An Introduction To Collection Museums
Collection means at once the activity of accumulating and the totality of the Works of Art assembled, both of which are crucial to a Collection Museum. At its most active, a Collection is always personal. The ultimate Collector is an Art Collector. The ultimate Collection Museum is necessarily an Art Collection Museum, with each Collection Museum unique, serving as a monument to an individual founder or founding couple, memorializing their distinct personal taste in art.
A study of historical records reveals that the greatest Private Collectors commencing the mid-19th Century started amassing art in order to create Museums of their own, Museums that preserved not only objects but also an individual vision of how art should be experienced and thus, in an era of unlimited acquisition opportunity, some of these Collectors purchased immortality. The great Collection Museums were opened within fifty years of each other, commencing from somewhere around the year 1890 through 1940.

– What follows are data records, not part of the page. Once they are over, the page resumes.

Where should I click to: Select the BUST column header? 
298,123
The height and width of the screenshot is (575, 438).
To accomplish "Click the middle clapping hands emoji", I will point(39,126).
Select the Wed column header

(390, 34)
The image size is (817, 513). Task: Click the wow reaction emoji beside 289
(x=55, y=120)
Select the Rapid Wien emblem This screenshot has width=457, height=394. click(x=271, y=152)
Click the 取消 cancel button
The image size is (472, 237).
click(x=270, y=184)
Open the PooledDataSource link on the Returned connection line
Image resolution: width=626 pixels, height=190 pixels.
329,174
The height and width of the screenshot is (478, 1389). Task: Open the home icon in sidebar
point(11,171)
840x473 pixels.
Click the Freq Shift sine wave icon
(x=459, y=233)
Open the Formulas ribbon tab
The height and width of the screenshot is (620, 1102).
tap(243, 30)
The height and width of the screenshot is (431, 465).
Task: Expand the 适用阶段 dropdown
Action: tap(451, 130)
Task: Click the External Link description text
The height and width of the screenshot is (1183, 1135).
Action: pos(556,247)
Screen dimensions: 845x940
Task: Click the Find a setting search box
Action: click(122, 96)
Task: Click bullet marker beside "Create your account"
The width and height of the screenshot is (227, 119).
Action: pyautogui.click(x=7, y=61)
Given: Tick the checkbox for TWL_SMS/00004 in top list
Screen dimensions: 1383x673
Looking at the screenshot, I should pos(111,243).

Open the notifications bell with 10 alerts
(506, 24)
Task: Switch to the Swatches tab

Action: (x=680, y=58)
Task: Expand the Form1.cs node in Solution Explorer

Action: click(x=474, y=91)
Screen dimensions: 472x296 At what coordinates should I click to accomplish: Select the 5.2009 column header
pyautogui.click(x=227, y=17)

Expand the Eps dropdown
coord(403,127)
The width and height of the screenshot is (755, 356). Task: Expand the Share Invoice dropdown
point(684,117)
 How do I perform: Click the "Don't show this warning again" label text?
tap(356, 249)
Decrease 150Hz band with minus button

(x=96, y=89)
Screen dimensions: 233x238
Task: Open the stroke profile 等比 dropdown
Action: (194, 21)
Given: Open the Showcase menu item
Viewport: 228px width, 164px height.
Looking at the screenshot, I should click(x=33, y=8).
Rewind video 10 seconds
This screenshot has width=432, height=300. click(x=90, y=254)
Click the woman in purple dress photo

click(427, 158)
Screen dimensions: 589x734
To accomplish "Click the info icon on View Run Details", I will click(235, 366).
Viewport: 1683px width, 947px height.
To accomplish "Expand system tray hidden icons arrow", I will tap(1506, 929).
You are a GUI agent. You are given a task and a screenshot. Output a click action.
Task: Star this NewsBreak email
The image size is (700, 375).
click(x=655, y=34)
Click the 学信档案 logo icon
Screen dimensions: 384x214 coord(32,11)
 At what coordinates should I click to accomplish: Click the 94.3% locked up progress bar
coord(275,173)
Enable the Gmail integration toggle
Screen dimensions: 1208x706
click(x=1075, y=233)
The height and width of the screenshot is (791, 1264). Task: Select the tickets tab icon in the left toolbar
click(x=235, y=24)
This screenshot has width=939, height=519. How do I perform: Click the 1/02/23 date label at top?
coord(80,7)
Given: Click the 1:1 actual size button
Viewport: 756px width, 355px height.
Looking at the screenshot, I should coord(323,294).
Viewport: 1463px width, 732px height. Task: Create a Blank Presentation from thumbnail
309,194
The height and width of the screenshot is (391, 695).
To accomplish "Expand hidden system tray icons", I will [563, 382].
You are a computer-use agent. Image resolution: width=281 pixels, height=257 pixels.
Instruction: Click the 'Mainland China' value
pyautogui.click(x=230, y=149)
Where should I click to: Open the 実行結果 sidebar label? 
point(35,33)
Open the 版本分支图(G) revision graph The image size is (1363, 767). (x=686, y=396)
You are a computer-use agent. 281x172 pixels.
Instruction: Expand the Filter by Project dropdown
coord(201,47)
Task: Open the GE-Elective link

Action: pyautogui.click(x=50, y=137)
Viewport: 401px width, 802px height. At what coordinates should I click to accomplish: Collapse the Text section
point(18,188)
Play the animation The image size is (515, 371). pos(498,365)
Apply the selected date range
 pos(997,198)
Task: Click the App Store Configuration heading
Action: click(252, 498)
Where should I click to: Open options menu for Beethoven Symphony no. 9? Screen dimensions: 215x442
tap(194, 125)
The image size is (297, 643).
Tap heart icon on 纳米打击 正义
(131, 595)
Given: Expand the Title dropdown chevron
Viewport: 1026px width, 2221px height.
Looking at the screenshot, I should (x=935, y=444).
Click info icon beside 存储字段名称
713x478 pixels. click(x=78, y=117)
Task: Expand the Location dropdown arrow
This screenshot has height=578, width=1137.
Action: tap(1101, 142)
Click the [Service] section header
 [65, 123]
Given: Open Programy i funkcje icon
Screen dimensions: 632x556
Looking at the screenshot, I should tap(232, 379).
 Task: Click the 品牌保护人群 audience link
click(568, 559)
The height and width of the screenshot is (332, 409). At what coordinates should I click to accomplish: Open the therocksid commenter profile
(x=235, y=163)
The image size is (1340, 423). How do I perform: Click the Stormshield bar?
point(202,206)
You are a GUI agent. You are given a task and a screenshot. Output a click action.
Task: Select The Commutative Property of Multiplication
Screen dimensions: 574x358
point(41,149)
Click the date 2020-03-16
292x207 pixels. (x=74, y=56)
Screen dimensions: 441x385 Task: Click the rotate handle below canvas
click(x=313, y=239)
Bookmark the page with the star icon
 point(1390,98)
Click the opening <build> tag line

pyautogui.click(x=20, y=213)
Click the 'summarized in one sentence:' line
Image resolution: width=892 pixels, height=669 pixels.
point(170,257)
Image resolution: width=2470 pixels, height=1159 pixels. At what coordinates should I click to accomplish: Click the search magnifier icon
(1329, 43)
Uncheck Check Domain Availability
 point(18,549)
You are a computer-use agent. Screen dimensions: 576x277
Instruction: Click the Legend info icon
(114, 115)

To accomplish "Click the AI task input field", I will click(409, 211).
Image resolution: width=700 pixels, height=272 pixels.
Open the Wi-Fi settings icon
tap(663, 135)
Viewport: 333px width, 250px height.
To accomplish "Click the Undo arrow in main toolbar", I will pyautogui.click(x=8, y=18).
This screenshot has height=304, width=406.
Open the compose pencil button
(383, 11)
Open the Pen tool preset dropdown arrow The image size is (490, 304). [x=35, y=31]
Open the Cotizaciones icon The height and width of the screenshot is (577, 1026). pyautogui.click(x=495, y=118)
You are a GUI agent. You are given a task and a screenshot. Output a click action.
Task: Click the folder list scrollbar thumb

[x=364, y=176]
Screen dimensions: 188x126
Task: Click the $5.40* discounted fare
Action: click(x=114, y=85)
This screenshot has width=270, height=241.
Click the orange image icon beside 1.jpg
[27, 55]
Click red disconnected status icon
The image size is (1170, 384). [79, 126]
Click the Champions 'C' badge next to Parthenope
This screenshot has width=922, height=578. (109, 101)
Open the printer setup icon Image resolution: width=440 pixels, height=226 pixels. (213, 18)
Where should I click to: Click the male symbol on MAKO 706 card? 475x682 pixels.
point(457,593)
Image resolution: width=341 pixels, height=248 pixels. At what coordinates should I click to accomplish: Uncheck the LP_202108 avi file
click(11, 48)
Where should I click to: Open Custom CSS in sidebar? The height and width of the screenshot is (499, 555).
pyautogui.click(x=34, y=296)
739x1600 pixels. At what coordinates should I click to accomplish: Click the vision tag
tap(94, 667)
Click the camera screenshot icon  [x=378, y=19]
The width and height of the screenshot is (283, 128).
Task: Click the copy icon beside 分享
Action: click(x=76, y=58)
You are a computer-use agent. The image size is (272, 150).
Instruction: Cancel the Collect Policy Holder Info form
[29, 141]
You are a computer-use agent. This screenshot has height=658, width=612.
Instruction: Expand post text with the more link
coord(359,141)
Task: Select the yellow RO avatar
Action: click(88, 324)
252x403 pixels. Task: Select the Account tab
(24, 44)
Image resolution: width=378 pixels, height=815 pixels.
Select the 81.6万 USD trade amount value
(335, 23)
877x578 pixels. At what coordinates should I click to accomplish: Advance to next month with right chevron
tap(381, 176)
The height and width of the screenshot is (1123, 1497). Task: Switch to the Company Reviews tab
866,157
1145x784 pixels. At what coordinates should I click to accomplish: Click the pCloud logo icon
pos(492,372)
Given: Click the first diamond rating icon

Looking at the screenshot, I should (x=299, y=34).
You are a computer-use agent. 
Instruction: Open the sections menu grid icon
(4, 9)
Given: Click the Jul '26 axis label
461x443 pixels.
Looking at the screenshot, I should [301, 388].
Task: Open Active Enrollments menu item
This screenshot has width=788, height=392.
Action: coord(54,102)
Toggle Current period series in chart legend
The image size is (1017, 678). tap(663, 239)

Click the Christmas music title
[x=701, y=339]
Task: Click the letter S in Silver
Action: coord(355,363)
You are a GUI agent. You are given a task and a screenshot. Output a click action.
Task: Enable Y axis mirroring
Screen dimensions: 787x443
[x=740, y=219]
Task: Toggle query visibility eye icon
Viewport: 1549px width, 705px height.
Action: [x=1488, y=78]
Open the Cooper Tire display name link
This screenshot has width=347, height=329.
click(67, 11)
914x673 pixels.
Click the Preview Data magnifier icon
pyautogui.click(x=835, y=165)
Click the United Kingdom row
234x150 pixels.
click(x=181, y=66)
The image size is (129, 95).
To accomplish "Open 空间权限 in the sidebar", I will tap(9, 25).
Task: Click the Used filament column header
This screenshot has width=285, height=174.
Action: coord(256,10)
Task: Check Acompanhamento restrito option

Like professional curators, these Collectors wanted to and did acquire the very best art they could find and afford and thereafter, installed their “homes” after they had decided to found public institutions. They were infact, designing homes for their Collection rather than for themselves, introducing the near magical effects of domesticity such as to provide future audiences with an intimate experience of art, consistently referring to their installations as their creations with Founders protecting and securing such “homes for art” with complex Legal Wills.
Time, place, and circumstances, as well as the personalities and situations of Founders of these Collection Museums, all caused variations among basically similar Collection Museums. Despite the dissimilarity of their respective Collections, each Founder was primarily dedicated to creating a Museum focused on the art that was valued in their time. At the core of each, however, were and continue to be two crucial qualities: the personal character of the Art Collection and it’s even more personal installation. However, all Collection Museums in general, share the intention to preserve the spirit of the original so-very-personal Collection. Inadvertently, founders of Collection Museums, had by fossilizing their Collections, fossilized history.
Mostly built in as-close-to-nature locations, Collection Museums were and continue to be built such as to allow Museum-loving audiences to unparalleled experiences which Collection Museums alone can provide as they wait for the audience to re-enter what the great critic Walter Benjamin, writing about Collections, called “a profound enchantment” in which “the thrill of acquisition” casts “a magic circle” around objects.